Across Queensland, the DFA surveys show about 40 per cent of households with a mortgage were struggling. For renters it was 46 per cent and investors 24.5 per cent. Overall, 42 of households in those categories were struggling compared with 33 per cent in February 2020 before Covid hit.
North said policymakers don’t seem to understand the degree of stress or that it was accelerating.
“Frankly, from what I am seeing at the moment I would expect this to get worse,” North said.
“The proportion of households in difficulty is rising very quickly.”
The big struggle is among those who had bought a home recently, mostly on the urban fringe. About 77 per cent of those defined as young, growing families were in mortgage stress.

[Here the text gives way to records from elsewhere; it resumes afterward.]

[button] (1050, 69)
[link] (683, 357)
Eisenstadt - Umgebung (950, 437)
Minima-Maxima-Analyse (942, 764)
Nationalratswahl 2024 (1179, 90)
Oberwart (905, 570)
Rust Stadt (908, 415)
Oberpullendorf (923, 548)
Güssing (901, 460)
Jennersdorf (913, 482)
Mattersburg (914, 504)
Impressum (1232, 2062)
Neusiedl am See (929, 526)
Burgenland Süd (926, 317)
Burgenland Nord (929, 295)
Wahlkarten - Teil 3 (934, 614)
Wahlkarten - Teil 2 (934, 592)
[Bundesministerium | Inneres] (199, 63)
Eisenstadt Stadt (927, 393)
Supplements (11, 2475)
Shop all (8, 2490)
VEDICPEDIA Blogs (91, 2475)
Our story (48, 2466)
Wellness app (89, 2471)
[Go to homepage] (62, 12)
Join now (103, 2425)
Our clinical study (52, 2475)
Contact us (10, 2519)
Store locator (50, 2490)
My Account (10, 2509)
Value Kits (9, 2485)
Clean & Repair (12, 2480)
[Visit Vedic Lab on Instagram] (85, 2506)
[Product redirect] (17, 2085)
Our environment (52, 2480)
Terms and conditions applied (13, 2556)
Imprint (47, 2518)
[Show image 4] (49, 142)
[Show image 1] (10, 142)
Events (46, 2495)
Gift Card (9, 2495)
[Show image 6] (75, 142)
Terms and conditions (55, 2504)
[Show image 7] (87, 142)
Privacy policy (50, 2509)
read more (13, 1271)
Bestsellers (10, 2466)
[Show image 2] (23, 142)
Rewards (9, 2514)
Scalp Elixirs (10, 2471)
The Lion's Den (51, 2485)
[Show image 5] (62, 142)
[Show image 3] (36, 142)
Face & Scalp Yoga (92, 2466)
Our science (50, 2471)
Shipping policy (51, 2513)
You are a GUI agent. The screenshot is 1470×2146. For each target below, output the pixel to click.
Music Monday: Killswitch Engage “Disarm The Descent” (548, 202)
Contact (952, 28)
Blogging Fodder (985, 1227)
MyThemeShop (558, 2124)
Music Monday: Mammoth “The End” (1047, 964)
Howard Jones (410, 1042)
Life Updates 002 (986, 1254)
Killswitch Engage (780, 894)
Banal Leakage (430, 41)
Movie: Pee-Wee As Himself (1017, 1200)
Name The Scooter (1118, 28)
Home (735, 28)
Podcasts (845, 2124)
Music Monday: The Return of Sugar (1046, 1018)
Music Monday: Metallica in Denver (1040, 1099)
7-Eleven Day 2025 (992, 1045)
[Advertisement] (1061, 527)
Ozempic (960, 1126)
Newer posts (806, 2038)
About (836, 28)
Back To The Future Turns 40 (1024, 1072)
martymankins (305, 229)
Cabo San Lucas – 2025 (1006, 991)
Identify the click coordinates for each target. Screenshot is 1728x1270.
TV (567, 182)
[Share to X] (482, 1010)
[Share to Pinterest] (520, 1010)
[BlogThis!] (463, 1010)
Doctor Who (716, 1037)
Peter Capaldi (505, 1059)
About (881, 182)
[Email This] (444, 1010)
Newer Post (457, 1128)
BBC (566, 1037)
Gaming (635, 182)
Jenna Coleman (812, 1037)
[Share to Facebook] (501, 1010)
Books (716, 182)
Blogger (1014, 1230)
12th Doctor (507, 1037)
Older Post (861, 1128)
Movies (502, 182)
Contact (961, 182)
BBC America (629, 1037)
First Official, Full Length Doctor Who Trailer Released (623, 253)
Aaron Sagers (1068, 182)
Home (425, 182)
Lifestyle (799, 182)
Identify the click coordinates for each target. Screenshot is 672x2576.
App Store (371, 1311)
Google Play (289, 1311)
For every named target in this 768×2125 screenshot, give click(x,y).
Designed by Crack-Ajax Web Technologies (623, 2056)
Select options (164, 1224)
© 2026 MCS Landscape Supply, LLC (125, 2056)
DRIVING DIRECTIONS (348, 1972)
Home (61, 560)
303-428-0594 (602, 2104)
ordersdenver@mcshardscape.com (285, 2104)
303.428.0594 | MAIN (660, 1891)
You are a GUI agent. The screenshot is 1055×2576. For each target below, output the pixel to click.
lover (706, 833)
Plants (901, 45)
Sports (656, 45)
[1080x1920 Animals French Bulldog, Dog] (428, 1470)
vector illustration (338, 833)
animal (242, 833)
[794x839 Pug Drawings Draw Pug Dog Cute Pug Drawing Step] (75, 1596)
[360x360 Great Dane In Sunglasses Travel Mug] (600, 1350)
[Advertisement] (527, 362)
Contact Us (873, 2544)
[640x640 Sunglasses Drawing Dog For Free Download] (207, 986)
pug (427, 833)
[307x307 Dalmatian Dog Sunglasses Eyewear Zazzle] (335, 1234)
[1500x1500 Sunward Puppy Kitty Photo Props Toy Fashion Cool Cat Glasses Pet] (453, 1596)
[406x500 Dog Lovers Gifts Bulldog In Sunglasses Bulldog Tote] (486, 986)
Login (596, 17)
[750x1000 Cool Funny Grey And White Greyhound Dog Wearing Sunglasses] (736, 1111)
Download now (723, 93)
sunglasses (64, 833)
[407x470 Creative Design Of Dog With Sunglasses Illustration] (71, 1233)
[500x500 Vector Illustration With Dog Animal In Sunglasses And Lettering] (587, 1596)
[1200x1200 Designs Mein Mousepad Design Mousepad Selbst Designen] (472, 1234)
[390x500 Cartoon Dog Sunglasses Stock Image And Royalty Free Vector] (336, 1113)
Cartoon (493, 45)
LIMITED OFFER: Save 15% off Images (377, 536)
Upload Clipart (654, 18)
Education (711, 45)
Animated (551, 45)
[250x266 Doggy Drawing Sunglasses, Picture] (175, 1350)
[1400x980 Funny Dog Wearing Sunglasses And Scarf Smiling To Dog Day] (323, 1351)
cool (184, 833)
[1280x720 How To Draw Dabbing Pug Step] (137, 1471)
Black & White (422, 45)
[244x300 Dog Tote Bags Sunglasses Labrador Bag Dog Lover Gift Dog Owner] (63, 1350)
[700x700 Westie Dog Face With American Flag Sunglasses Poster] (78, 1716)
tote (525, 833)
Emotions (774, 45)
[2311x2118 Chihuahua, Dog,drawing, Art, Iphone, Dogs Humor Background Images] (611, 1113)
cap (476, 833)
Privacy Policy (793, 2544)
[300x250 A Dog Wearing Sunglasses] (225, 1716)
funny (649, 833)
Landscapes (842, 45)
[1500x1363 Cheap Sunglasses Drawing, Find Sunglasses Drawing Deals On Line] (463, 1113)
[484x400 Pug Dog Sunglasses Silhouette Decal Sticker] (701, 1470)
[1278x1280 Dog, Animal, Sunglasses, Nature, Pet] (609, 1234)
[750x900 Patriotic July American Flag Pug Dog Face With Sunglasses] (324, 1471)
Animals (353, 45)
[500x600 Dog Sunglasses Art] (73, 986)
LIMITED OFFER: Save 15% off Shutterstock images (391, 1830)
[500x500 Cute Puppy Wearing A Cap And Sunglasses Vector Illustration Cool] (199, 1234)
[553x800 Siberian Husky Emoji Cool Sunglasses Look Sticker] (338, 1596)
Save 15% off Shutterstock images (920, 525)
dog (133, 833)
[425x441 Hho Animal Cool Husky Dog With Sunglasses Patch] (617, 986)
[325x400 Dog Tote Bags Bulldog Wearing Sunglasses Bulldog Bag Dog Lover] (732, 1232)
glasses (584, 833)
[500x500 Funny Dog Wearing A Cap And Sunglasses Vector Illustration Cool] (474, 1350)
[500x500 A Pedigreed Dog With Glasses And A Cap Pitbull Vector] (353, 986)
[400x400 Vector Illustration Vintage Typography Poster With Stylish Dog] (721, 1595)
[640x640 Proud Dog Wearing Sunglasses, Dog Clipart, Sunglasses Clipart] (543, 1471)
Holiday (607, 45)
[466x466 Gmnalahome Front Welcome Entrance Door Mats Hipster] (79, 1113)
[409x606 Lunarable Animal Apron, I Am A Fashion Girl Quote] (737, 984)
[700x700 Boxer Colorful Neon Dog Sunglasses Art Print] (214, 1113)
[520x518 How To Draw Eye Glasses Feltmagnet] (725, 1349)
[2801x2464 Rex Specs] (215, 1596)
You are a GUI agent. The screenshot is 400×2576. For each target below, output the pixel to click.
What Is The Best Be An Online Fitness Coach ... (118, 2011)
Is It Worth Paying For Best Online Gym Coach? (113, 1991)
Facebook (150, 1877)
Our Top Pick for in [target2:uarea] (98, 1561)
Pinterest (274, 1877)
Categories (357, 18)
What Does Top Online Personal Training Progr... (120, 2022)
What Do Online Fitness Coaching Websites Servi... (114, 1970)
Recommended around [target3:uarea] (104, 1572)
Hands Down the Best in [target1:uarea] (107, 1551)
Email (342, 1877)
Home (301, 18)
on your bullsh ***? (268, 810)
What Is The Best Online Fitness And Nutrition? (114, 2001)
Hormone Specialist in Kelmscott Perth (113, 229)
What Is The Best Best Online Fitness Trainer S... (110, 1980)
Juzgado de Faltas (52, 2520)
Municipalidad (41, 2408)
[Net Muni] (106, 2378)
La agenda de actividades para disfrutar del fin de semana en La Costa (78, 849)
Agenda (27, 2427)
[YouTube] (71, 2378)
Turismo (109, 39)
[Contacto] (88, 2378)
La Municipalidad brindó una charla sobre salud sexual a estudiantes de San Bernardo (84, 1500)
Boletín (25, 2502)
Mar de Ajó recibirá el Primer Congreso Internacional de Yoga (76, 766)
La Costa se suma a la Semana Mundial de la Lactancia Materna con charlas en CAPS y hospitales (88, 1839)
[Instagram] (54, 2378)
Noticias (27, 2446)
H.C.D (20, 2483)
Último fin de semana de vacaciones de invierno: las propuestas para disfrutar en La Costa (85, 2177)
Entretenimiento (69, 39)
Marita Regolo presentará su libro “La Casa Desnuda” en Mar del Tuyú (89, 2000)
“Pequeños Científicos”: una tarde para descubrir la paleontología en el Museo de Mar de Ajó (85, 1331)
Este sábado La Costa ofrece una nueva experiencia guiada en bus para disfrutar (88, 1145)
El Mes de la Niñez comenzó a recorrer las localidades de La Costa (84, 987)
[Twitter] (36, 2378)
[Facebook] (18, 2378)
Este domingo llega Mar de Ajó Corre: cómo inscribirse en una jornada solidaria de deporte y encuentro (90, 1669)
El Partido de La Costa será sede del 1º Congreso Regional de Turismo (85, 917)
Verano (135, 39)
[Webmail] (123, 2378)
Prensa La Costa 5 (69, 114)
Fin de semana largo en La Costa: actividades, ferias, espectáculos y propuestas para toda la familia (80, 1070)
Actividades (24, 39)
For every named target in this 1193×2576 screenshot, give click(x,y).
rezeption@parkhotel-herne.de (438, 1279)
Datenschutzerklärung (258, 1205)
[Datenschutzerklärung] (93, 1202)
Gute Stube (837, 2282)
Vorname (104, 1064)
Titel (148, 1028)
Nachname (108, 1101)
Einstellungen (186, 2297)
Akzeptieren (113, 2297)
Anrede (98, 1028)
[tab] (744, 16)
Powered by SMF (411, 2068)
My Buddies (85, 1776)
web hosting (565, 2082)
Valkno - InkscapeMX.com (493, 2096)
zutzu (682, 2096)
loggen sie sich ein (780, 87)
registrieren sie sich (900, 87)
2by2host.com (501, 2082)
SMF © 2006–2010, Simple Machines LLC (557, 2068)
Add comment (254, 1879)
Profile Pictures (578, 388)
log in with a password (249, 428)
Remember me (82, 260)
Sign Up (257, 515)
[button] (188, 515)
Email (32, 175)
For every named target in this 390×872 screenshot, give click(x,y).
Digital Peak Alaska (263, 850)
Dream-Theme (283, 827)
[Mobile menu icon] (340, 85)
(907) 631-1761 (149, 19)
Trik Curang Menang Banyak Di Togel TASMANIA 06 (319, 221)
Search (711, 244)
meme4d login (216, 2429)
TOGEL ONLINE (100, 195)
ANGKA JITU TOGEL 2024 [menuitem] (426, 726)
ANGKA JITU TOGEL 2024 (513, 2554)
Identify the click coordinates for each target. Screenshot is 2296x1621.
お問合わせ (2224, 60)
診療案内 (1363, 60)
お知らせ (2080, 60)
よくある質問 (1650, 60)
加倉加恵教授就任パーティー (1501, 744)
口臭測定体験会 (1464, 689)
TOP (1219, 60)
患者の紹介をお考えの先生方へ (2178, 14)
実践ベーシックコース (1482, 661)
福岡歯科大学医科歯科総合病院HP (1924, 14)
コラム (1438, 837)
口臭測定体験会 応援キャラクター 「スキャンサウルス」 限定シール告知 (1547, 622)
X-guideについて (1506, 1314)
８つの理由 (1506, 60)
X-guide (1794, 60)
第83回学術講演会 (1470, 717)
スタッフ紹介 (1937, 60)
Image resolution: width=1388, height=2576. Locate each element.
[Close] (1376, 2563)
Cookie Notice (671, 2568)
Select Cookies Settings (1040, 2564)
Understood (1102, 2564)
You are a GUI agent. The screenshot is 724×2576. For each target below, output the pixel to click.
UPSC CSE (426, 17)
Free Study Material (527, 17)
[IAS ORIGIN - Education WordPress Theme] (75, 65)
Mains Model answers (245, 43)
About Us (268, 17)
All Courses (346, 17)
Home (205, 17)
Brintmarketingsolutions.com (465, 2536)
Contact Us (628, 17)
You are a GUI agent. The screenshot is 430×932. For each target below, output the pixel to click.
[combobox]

A key issue is the mountain of money many people have saved during Covid. Many economists believe this cash pile would allow people to deal with rising inflation and mortgage repayments.
According to Westpac economist Bill Evans, about $6 billion of that saved amount was unleashed by consumers in the March Quarter, but there was still a substantial pile stashed away that was almost double the “equilibrium” amount which was expected by the end of the year.
“That fall in the savings rate was likely to release a further $15 billion to $20 billion to support household spending through the year,” Evans said.
The State Government’s investment manager, QIC, said the increases in rates should not be as big as the financial markets were pricing in.
In QIC’s senior economist’s view released last week, it said that given the majority of the inflationary pressures appear to be supply-side factors (many of which are global), there was little ability for tighter monetary policy (rising interest rates) in Australia to have a direct impact.
The supply-side issues, which are increases in production costs, were also likely to ease over the next six to 12 months “allowing the RBA to partially look through their impacts and follow a more moderate course of rate hikes” than what financial markets expected.
It said the hike in rates was needed to take the heat out of the heat out of demand.
“On the other hand, it is not necessary for the RBA to raise rates so sharply as to push the economy into recession and completely offset the supply-side price pressures,” QIC said.